▼
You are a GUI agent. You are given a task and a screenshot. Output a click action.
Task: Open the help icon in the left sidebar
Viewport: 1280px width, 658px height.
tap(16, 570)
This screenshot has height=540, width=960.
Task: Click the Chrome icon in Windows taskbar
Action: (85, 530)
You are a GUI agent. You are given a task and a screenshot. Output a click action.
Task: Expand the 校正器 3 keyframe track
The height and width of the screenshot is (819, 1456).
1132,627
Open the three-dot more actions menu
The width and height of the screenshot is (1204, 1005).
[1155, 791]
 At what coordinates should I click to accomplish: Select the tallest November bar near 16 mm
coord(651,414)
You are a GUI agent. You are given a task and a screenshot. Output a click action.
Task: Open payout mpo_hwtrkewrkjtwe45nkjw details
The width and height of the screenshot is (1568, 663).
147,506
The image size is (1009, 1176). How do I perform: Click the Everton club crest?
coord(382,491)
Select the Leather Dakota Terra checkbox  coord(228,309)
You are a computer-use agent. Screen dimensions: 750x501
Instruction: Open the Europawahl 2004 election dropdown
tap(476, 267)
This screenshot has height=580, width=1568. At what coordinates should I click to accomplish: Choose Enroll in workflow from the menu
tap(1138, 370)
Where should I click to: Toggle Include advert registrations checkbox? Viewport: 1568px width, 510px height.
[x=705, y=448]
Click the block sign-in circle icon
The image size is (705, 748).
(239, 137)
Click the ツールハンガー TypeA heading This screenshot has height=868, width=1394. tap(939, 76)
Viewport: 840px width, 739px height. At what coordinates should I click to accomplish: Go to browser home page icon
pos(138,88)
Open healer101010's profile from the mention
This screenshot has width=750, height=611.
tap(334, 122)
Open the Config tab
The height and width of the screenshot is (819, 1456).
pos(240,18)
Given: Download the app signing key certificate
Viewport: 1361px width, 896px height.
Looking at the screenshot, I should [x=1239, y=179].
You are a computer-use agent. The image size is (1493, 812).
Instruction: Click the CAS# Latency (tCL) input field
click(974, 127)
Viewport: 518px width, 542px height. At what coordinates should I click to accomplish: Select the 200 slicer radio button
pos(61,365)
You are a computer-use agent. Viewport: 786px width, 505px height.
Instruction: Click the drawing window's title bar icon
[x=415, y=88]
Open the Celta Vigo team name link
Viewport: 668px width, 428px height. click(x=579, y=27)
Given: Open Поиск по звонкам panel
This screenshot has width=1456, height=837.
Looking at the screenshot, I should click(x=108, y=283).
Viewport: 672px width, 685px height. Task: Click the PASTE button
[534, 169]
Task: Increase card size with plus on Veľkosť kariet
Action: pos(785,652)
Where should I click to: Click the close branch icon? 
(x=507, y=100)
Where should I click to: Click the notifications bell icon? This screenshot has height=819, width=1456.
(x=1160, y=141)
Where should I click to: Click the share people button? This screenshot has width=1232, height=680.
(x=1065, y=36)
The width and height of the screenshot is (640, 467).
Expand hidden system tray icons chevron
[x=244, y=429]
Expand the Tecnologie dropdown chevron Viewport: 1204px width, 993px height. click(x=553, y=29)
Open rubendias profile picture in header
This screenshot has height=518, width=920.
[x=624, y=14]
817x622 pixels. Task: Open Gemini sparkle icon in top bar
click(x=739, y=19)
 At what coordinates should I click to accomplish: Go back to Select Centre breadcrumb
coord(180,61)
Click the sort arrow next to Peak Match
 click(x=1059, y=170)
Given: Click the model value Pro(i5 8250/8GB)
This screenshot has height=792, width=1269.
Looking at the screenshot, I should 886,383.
▲
* _Given instruction_
Rewrite the lines above, swapping "checkbox" for "check box" wherever it appears and leaving everything else unchanged.

* _Solution to the problem_
You are a GUI agent. You are given a task and a screenshot. Output a click action.
Task: Open the help icon in the left sidebar
Viewport: 1280px width, 658px height.
tap(16, 570)
This screenshot has height=540, width=960.
Task: Click the Chrome icon in Windows taskbar
Action: (85, 530)
You are a GUI agent. You are given a task and a screenshot. Output a click action.
Task: Expand the 校正器 3 keyframe track
The height and width of the screenshot is (819, 1456).
1132,627
Open the three-dot more actions menu
The width and height of the screenshot is (1204, 1005).
[1155, 791]
 At what coordinates should I click to accomplish: Select the tallest November bar near 16 mm
coord(651,414)
You are a GUI agent. You are given a task and a screenshot. Output a click action.
Task: Open payout mpo_hwtrkewrkjtwe45nkjw details
The width and height of the screenshot is (1568, 663).
147,506
The image size is (1009, 1176). How do I perform: Click the Everton club crest?
coord(382,491)
Select the Leather Dakota Terra check box  coord(228,309)
You are a computer-use agent. Screen dimensions: 750x501
Instruction: Open the Europawahl 2004 election dropdown
tap(476, 267)
This screenshot has height=580, width=1568. At what coordinates should I click to accomplish: Choose Enroll in workflow from the menu
tap(1138, 370)
Where should I click to: Toggle Include advert registrations check box? Viewport: 1568px width, 510px height.
[x=705, y=448]
Click the block sign-in circle icon
The image size is (705, 748).
(239, 137)
Click the ツールハンガー TypeA heading This screenshot has height=868, width=1394. tap(939, 76)
Viewport: 840px width, 739px height. At what coordinates should I click to accomplish: Go to browser home page icon
pos(138,88)
Open healer101010's profile from the mention
This screenshot has width=750, height=611.
tap(334, 122)
Open the Config tab
The height and width of the screenshot is (819, 1456).
pos(240,18)
Given: Download the app signing key certificate
Viewport: 1361px width, 896px height.
Looking at the screenshot, I should [x=1239, y=179].
You are a computer-use agent. The image size is (1493, 812).
Instruction: Click the CAS# Latency (tCL) input field
click(974, 127)
Viewport: 518px width, 542px height. At what coordinates should I click to accomplish: Select the 200 slicer radio button
pos(61,365)
You are a computer-use agent. Viewport: 786px width, 505px height.
Instruction: Click the drawing window's title bar icon
[x=415, y=88]
Open the Celta Vigo team name link
Viewport: 668px width, 428px height. click(x=579, y=27)
Given: Open Поиск по звонкам panel
This screenshot has width=1456, height=837.
Looking at the screenshot, I should click(x=108, y=283).
Viewport: 672px width, 685px height. Task: Click the PASTE button
[534, 169]
Task: Increase card size with plus on Veľkosť kariet
Action: pos(785,652)
Where should I click to: Click the close branch icon? 
(x=507, y=100)
Where should I click to: Click the notifications bell icon? This screenshot has height=819, width=1456.
(x=1160, y=141)
Where should I click to: Click the share people button? This screenshot has width=1232, height=680.
(x=1065, y=36)
The width and height of the screenshot is (640, 467).
Expand hidden system tray icons chevron
[x=244, y=429]
Expand the Tecnologie dropdown chevron Viewport: 1204px width, 993px height. click(x=553, y=29)
Open rubendias profile picture in header
This screenshot has height=518, width=920.
[x=624, y=14]
817x622 pixels. Task: Open Gemini sparkle icon in top bar
click(x=739, y=19)
 At what coordinates should I click to accomplish: Go back to Select Centre breadcrumb
coord(180,61)
Click the sort arrow next to Peak Match
 click(x=1059, y=170)
Given: Click the model value Pro(i5 8250/8GB)
This screenshot has height=792, width=1269.
Looking at the screenshot, I should 886,383.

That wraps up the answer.